--- PASSAGE PROVIDED Enclosed Below ---

My ultimate goal is to read into R a series of daily .xlsx files (named "Community_Profile_Report_YYYYMMDD_Public.xlsx") from the U.S. HealthData website:
My question is, how do I extract all the assetID
s and the filenames
of the associated .xlsx files and get them into a list or dataframe?
Here's the URL of a sample file (one date of many I need), and what I plan to do with it after I read it in. The alphanumeric phrase after "/files/" in the directory path corresponds to the assetID
.
url <- "https://healthdata.gov/api/views/gqxm-d9w9/files/3bf3ff9c-67d3-47af-aad3-799e21de6e3d?download=true&filename=Community Profile Report 20210903.xlsx"

--- End of Enclosed PASSAGE PROVIDED ---
--- RECORD SET Enclosed Below ---

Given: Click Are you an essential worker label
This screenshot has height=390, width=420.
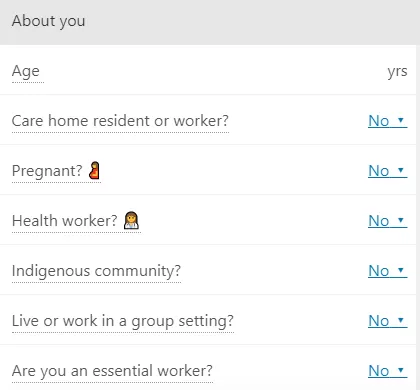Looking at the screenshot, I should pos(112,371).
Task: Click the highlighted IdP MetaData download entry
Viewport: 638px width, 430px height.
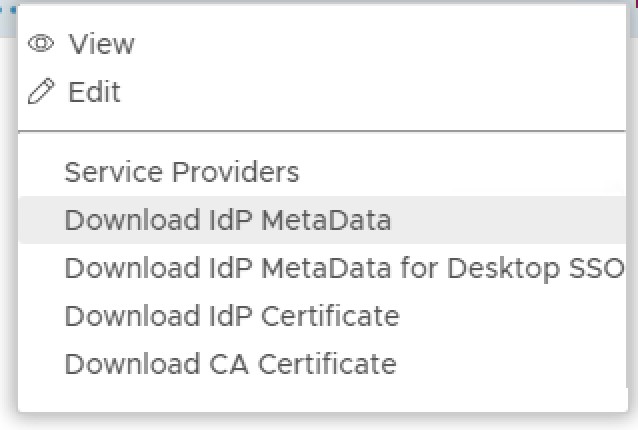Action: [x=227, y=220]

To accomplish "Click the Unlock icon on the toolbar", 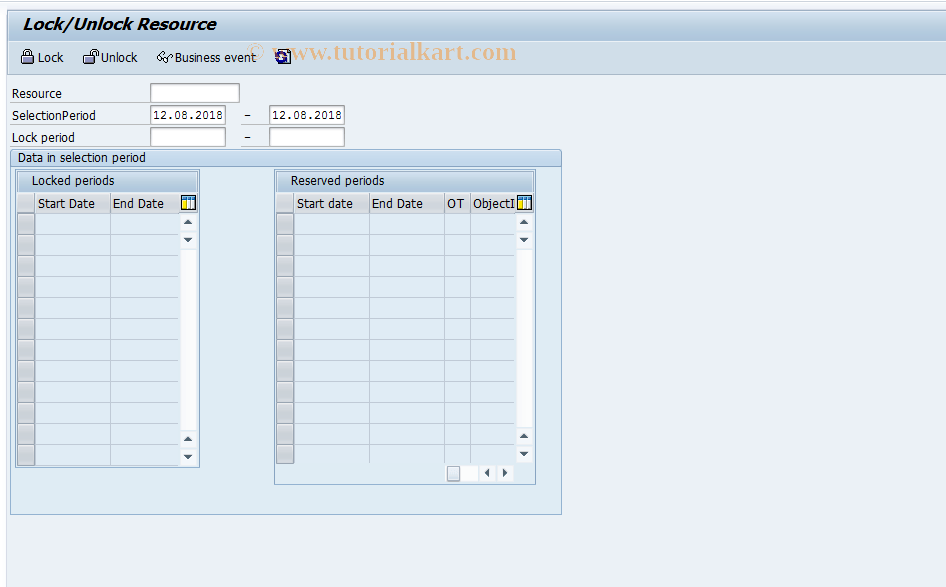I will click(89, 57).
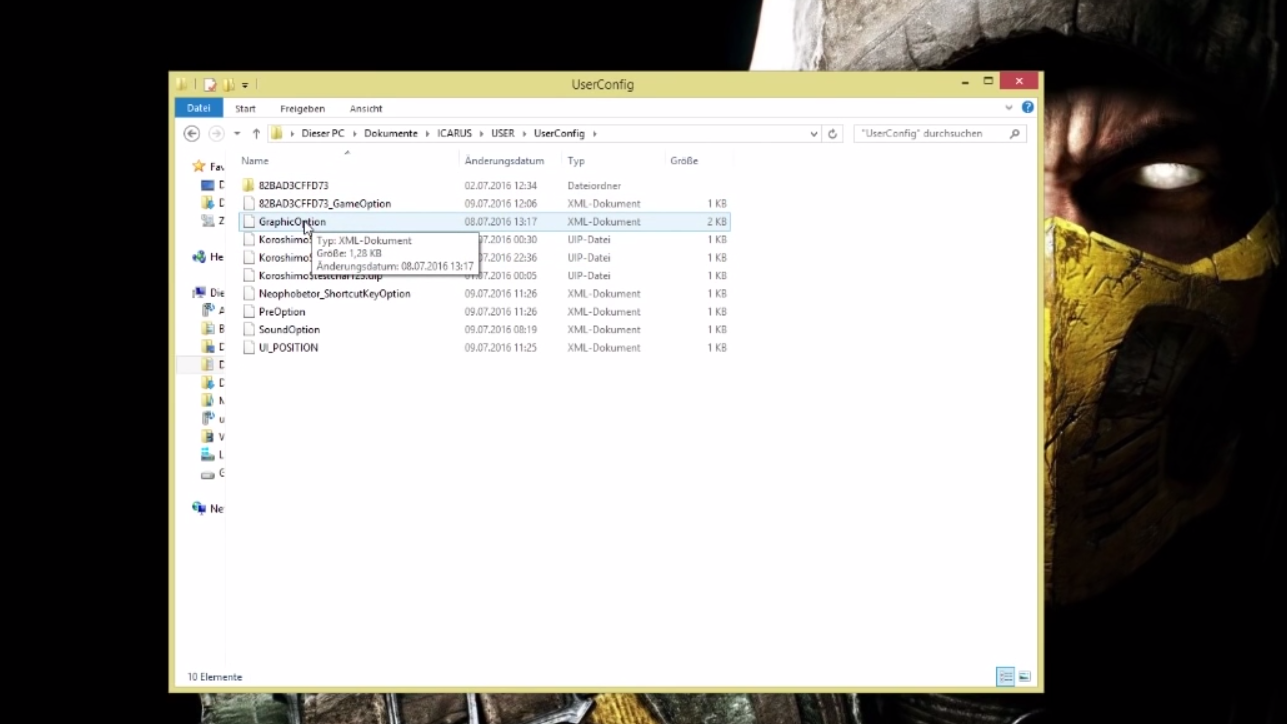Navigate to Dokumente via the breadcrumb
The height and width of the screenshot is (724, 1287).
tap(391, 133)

--- End of Enclosed RECORD SET ---
--- RECORD SET Enclosed Below ---

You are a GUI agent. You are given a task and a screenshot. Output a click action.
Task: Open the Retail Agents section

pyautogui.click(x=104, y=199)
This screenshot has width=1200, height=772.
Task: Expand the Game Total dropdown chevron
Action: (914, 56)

--- End of Enclosed RECORD SET ---

### WORK REQUIRED:
Write the next part of the post about reading the HealthData .xlsx files into R, picking up right after the sample URL line.

### TASK OUTPUT:
df2 <- read.xlsx(url, sheet=6) %>% select(1,2,6,8,16,76,77) %>% .[-1, ]
colnames(df2) <- c("county","FIPS","state","pop","cases_last7","vaccinated","vacc_prop")
cols.name <- c("FIPS","pop","cases_last7","vaccinated","vacc_prop")
df2[cols.name] <- sapply(df2[cols.name], as.numeric)
df2 <- df2 %>% filter(complete.cases(.)) %>% mutate(cases_last7_100k = cases_last7/pop * 100000) %>%
mutate(vacc_prop = vacc_prop*100) %>% filter(state != "PR" & vacc_prop < 100)
Thanks, David
CodePudding user response:
One way would be through function parse_json
from jsonlite
package.
Quick and ugly example for the first element:
require(jsonlite)
require(magrittr)
dt <- read_json(path = 'https://healthdata.gov/resource/6hii-ae4f.json')
# as an example, consider only first item from the list
dt2 <- dt[[1]]$metadata_published %>% parse_json
# str(dt2) to see the parsed object structure.
# we want to loop through the `attachments`
dt2$attachments %>% lapply(.,function(attachment){
c(filename = attachment$filename, assetId = attachment$assetId)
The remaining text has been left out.